# [Objectives]
• a. Which lines in the Insertable Streams issue thread state who opened the issue or posted a comment? List every one.
• b. Could you continue the Insertable Streams issue thread from its last comment onward?

# [Text shown]

Open aboba opened 4 years ago

aboba commented 4 years ago

Chrome (and Edge) WebRTC implementations now have experimental support for the Insertable Streams API.

This API makes it possible to communicate metadata along with audio and video, keeping it in sync.

A presentation on the API can be found here.

An article on its use in AR is here

Is it possible to support this API, given that it requires passing parameters within RTCConfiguration?

djee-ms commented 4 years ago

Hi Bernard, thanks for keeping us up-to-date!

We have not been able to upgrade to the latest version of the Google code yet, but are working on it. That Insertable Streams API looks a priori extremely promising, if it does what I think it does, and if so then I am pretty sure we want to integrate it ASAP. But the upgrade to Google's latest code (on-going on the experimental/undock branch) precludes that; we are now waiting on microsoft/winrtc to provide parity on video capture with what we have currently with webrtc-uwp-sdk, which is scheduled to happen soon. Until then we cannot switch to that branch, as we have no video on UWP, so that would be a regression compared to our current master state.

aboba commented 4 years ago

@djee-ms One of the goals of the Insertable Streams Origin Trial is to gather feedback on the API from developers. @alvestrand had a question about how much meta-data might need to be inserted within the "Insertable Stream". This might affect the interaction with congestion control. Are we talking about ~10 B of meta-data or 1 KB?

# [Records from a pointing dataset]
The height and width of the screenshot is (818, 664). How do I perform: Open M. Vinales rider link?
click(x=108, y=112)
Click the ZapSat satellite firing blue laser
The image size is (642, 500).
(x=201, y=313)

# [Task responses]
• a.
- aboba opened 4 years ago
- aboba commented 4 years ago
- djee-ms commented 4 years ago
- aboba commented 4 years ago

• b.
djee-ms commented 4 years ago

We didn't investigate a lot, but my intuition is much closer to 1 KB than 10 B; for 10 B you can already make some fake RTP header extension, but the biggest problem is the size limit. Typical use is passing a camera matrix associated with the head pose, so at best 3-4 floats (12-16 B), and that's already too big I think for 1 RTP header extension, you need 2. And that's really the bare minimum info needed, I expect developers to make good use of more space.

stephenatwork commented 4 years ago

It would be interesting to know the threshold at which the interaction with congestion control needs to be considered. If there's some strong implementation reasons to keep it in the low 100s of bytes, perhaps that'd be workable for the scenarios we currently know about (a handful of transforms + some user data). But as Jerome says, if we can avoid making devs worry about this limit, that'd be great.